■ Task item: Only a number is wanted here: the count of lines in the data below where the string "computer" occurs.

(Stored items)
--- START ---

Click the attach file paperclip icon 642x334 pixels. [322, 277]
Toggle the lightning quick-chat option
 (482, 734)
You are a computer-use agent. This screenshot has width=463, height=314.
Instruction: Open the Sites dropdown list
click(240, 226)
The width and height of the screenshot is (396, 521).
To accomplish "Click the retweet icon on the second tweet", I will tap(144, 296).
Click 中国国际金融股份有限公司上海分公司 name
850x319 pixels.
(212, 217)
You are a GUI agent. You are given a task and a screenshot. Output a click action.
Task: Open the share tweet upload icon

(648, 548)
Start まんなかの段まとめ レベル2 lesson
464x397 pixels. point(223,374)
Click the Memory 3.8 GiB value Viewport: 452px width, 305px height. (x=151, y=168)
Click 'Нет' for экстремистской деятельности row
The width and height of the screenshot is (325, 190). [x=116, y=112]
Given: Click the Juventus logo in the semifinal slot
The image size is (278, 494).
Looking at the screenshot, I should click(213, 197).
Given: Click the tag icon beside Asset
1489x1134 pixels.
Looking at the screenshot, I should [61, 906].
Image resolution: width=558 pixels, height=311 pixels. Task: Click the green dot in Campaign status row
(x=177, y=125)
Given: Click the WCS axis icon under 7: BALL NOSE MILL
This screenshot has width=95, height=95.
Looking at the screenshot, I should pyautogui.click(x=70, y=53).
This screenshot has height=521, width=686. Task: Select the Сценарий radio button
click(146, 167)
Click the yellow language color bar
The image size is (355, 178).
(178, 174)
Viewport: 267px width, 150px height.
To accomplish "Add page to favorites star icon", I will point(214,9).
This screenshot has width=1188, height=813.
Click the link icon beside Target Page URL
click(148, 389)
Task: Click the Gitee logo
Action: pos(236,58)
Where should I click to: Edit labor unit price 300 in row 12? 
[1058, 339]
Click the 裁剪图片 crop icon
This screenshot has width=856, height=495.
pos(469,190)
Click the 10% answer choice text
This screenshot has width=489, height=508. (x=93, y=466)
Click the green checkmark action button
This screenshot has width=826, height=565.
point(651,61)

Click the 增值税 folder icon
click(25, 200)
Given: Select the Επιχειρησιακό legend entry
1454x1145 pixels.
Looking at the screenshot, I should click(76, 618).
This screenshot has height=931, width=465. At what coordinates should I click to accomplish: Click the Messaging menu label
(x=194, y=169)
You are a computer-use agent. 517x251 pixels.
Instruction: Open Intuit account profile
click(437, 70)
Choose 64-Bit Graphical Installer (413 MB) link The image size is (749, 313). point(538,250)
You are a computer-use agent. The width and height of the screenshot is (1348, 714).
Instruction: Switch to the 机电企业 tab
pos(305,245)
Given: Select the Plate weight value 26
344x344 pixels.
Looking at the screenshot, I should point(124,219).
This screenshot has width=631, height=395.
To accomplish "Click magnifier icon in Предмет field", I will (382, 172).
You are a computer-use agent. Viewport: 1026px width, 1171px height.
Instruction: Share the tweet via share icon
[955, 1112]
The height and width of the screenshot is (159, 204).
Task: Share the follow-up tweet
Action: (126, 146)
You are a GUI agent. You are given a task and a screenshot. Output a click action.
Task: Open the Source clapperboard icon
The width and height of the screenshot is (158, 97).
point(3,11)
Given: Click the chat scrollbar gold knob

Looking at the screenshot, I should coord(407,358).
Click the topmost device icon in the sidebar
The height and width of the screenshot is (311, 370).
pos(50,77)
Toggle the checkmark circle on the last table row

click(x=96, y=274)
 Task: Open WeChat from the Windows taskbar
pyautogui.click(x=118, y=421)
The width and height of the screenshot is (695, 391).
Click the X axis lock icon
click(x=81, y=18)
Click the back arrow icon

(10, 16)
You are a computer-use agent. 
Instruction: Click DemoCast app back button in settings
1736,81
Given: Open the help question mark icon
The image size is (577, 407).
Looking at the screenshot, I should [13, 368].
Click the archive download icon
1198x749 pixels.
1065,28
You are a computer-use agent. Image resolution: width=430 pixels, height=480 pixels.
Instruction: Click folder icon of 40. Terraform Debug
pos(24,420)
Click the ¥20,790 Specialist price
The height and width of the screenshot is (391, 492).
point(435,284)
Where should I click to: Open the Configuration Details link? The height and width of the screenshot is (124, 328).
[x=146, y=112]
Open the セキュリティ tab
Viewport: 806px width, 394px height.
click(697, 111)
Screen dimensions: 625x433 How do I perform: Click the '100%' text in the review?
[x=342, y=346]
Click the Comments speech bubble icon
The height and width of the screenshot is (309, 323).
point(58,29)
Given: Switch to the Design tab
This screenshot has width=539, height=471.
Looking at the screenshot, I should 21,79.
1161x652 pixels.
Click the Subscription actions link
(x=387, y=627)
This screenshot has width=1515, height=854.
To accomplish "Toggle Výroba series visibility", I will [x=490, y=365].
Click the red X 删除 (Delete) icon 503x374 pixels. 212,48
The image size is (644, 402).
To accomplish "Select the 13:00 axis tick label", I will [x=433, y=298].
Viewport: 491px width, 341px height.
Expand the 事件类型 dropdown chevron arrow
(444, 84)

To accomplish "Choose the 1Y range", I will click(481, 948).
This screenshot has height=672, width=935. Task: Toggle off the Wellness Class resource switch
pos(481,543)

--- END ---

■ Task response: 6